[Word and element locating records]
--
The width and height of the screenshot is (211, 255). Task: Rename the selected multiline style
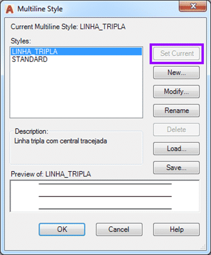click(x=176, y=111)
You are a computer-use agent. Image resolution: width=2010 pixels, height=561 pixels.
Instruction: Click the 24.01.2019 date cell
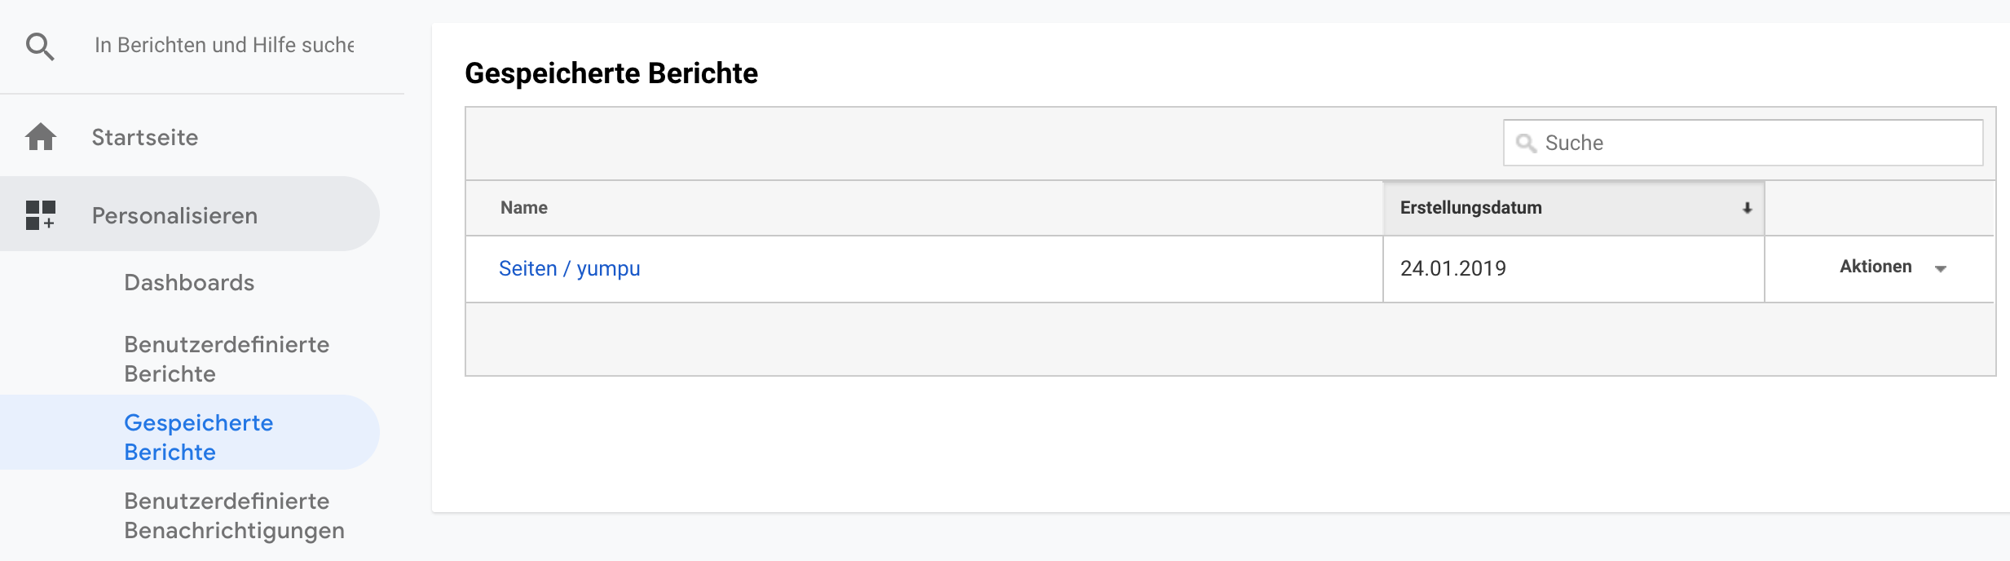(1452, 268)
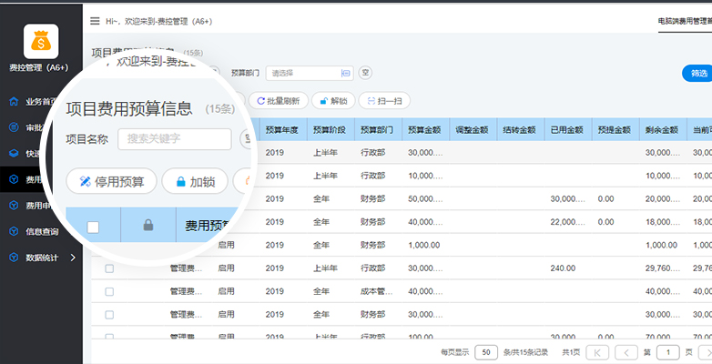Change the 50 per-page display box

pyautogui.click(x=486, y=352)
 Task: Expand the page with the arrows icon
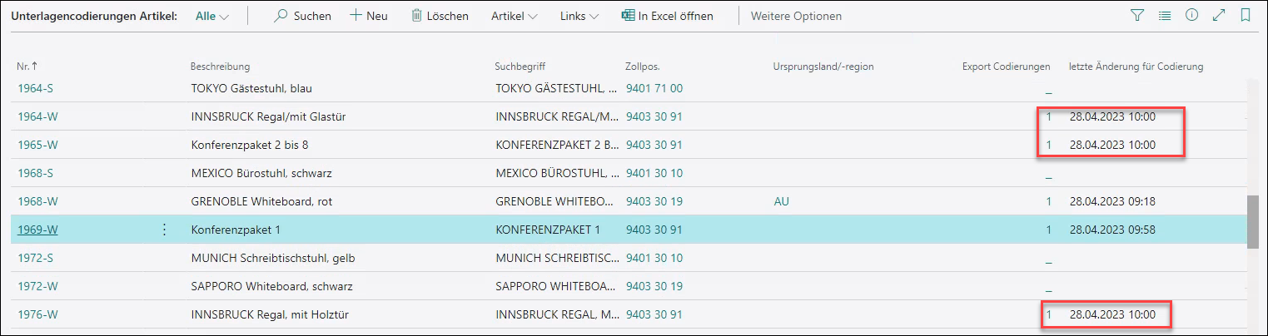1219,16
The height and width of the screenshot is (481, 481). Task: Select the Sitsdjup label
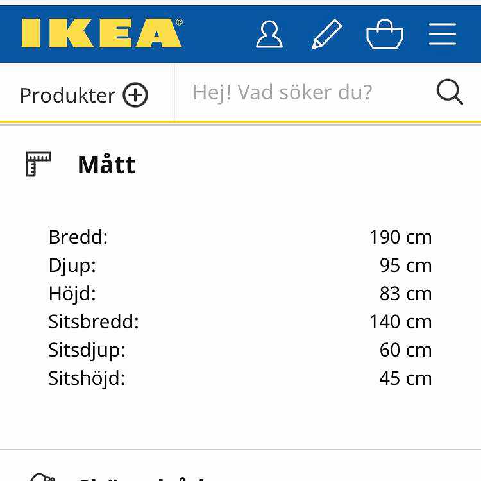coord(87,350)
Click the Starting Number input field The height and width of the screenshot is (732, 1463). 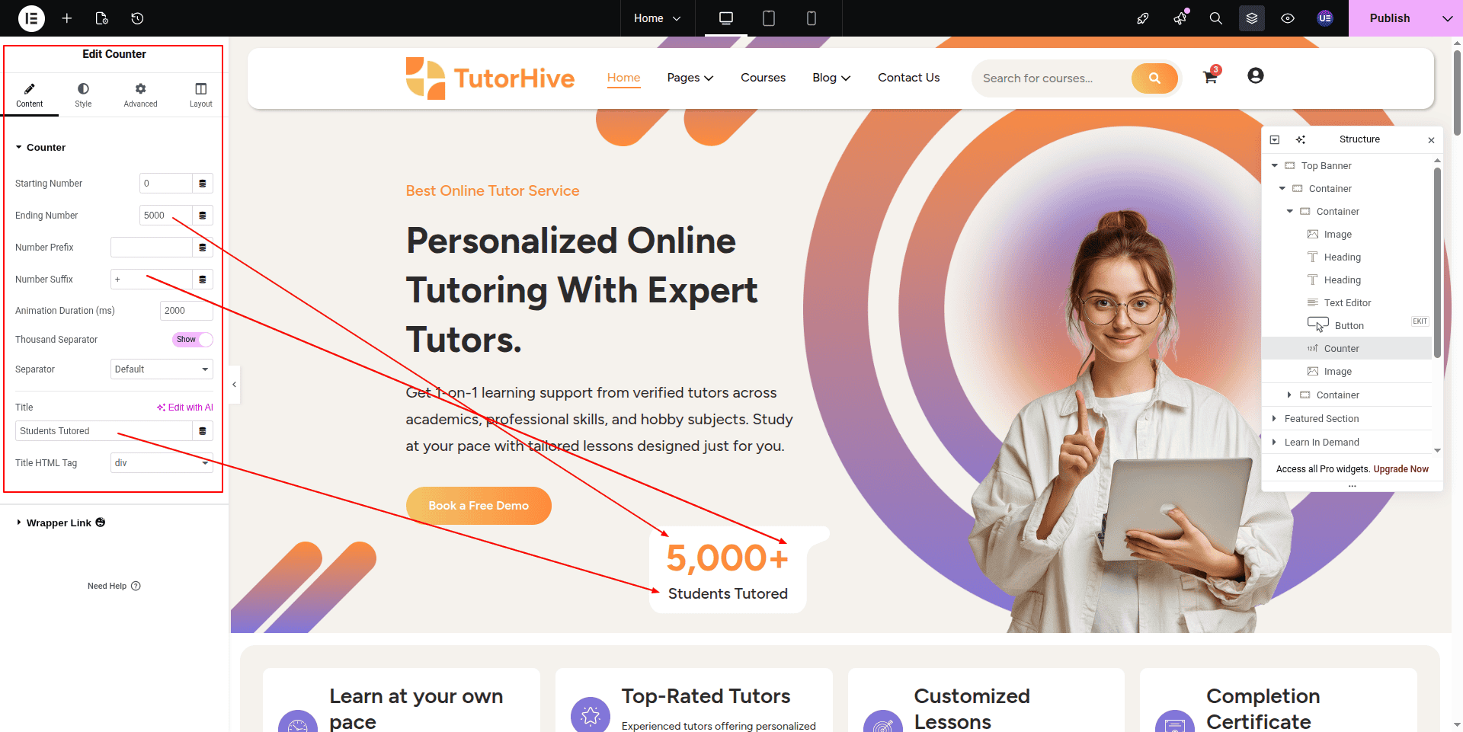[x=166, y=184]
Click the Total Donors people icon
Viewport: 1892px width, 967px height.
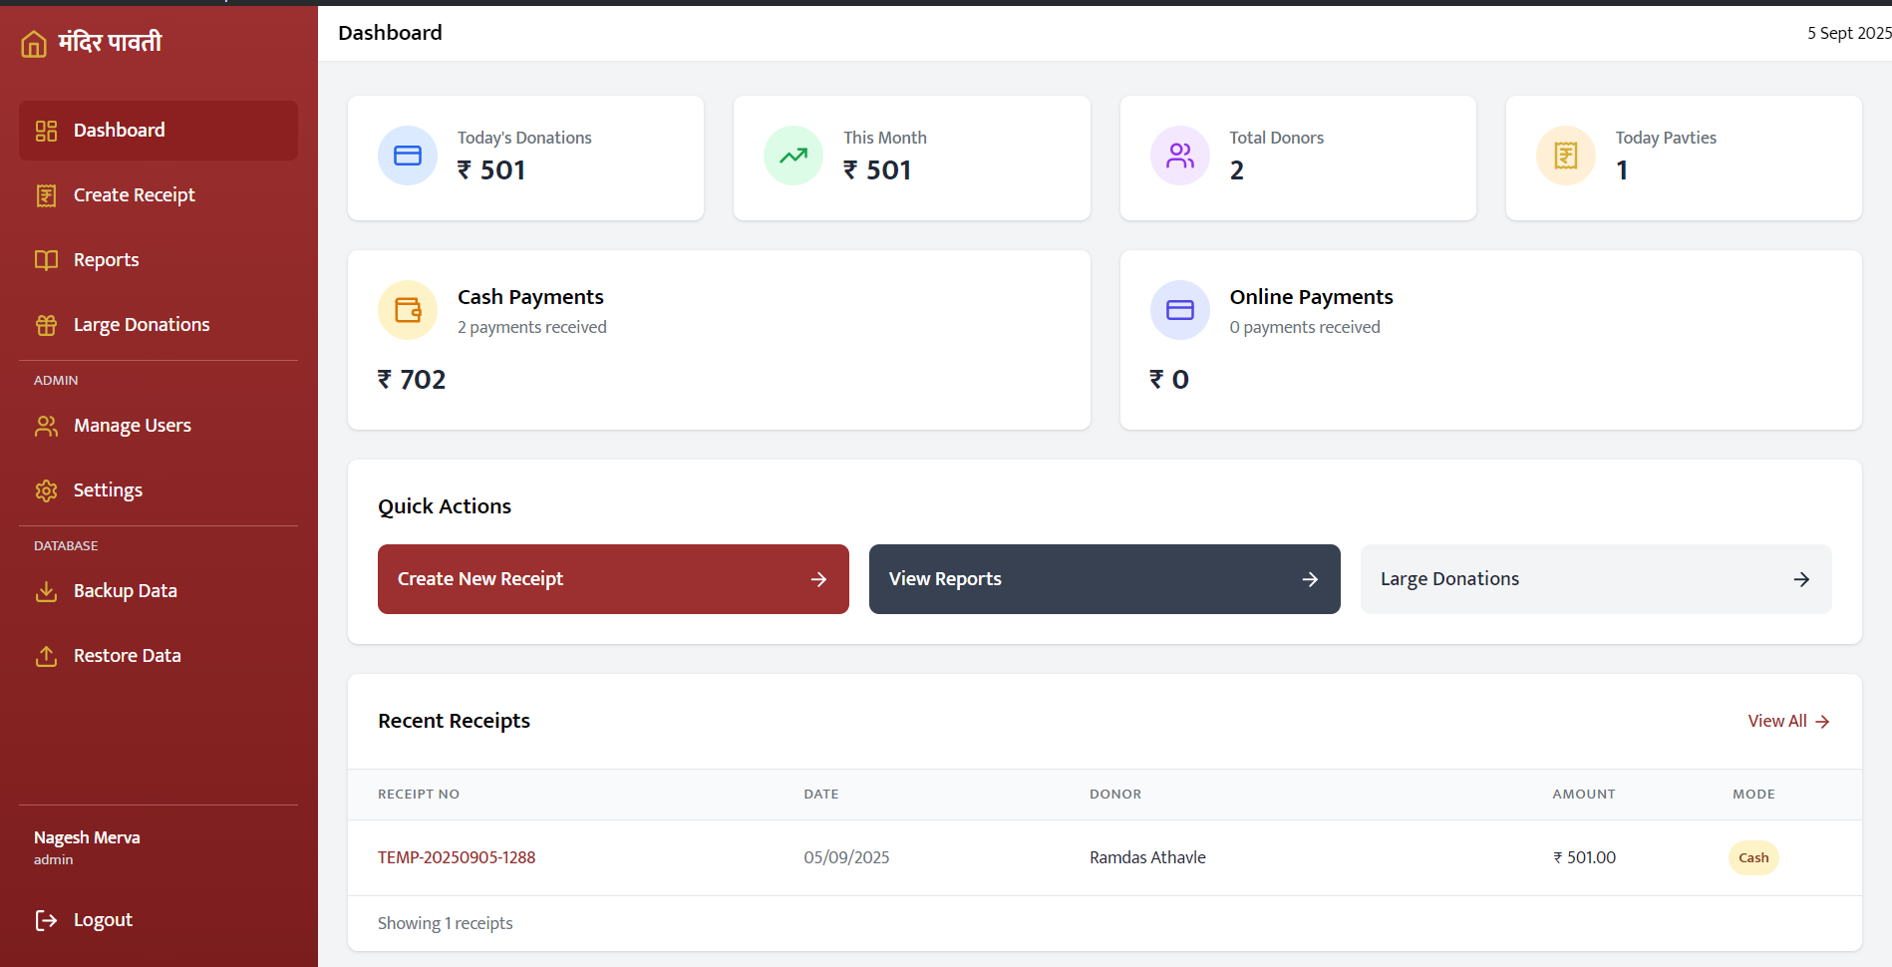(x=1180, y=156)
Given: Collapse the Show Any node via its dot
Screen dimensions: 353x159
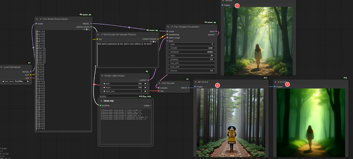Looking at the screenshot, I should [x=101, y=101].
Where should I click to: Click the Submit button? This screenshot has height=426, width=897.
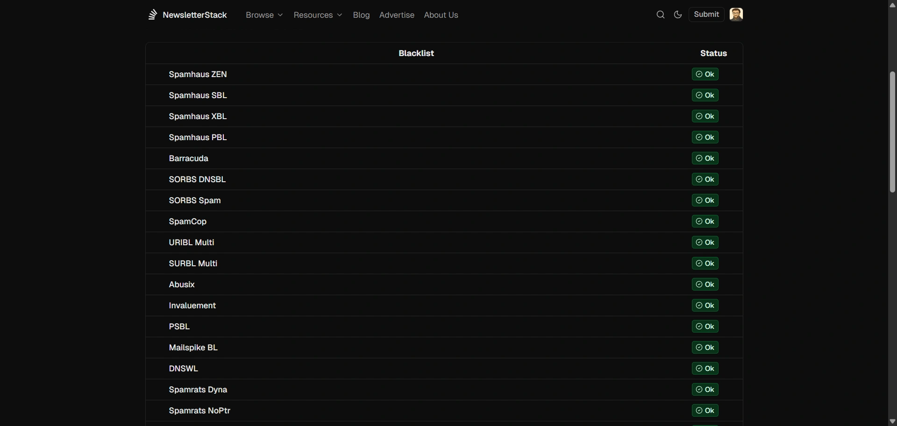(x=706, y=14)
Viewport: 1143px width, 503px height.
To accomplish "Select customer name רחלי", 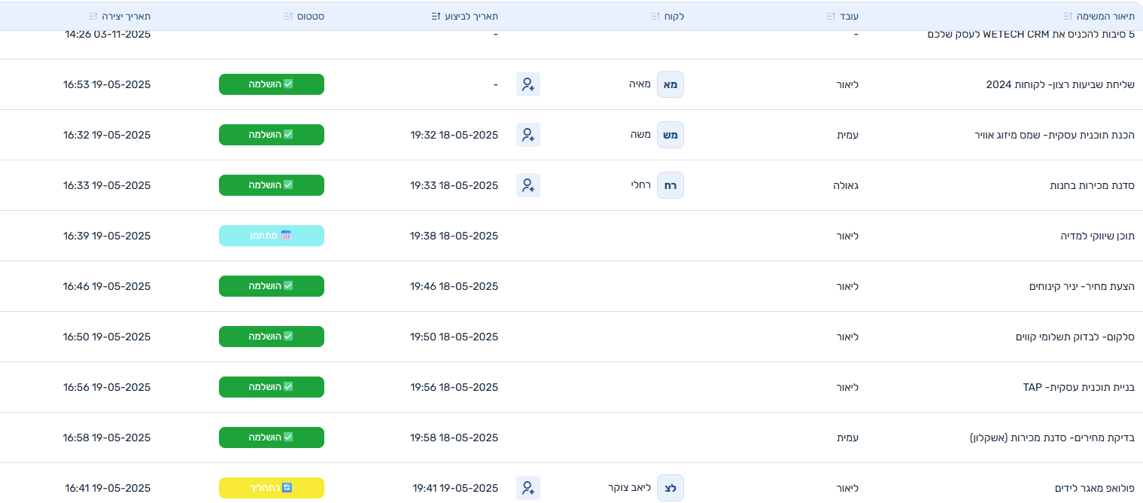I will [640, 185].

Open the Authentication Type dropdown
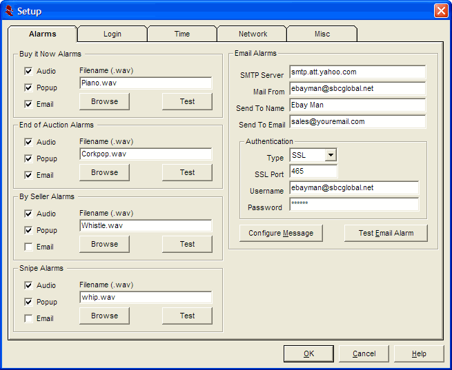331,156
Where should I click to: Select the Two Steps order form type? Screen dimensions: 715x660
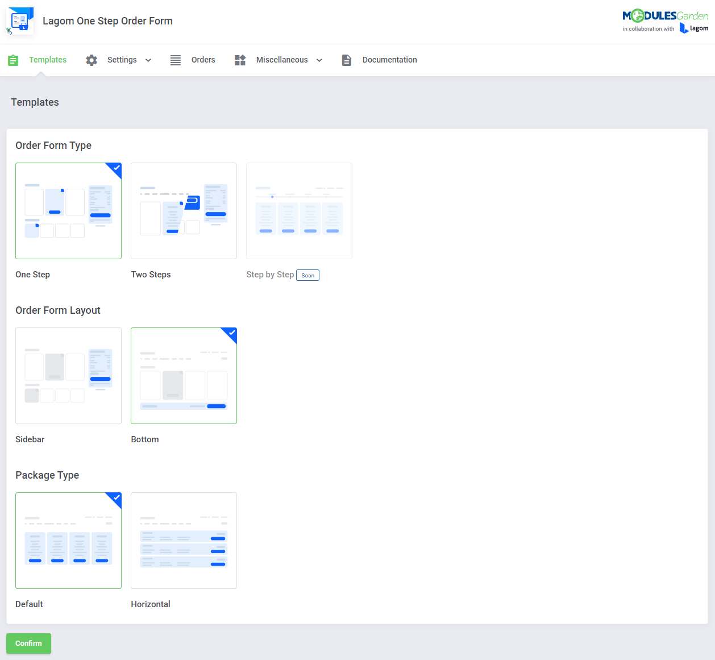[184, 211]
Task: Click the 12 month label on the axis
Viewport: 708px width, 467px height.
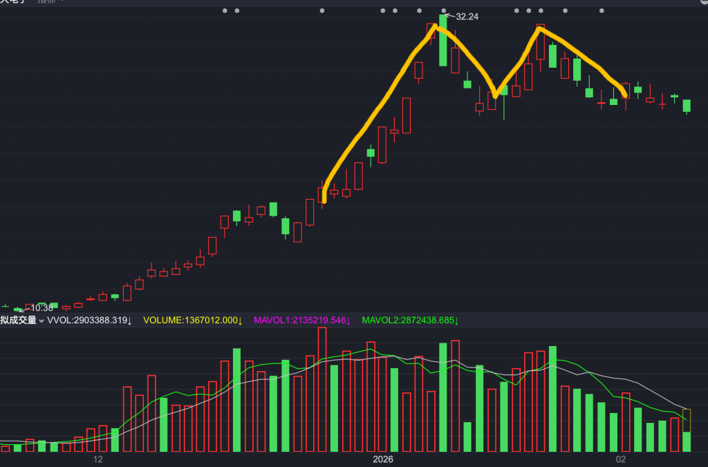Action: coord(97,459)
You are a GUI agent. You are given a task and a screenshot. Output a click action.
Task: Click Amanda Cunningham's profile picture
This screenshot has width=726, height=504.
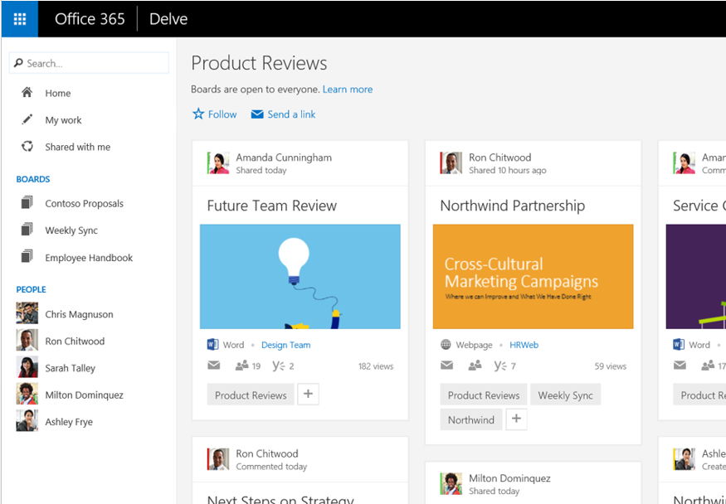pos(218,162)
--
** Short problem **
Give the records from the line containing "Where should I click to: Select" through the end of the records as a two-column CSV with the columns "prompt" and "target". Each record should be one row, holding its text and its answer, each in a single quoted field with line breaks replaced by spaces, and the pictures left out.

** Answer for the task **
prompt,target
"Where should I click to: Select the Two Steps order form type? Screen dimensions: 715x660","[184, 211]"
"Task: Click the 12 month label on the axis Viewport: 708px width, 467px height.","Action: coord(97,459)"
"You are a GUI agent. You are given a task and a screenshot. Output a click action. Task: Click Amanda Cunningham's profile picture This screenshot has width=726, height=504.","pos(218,162)"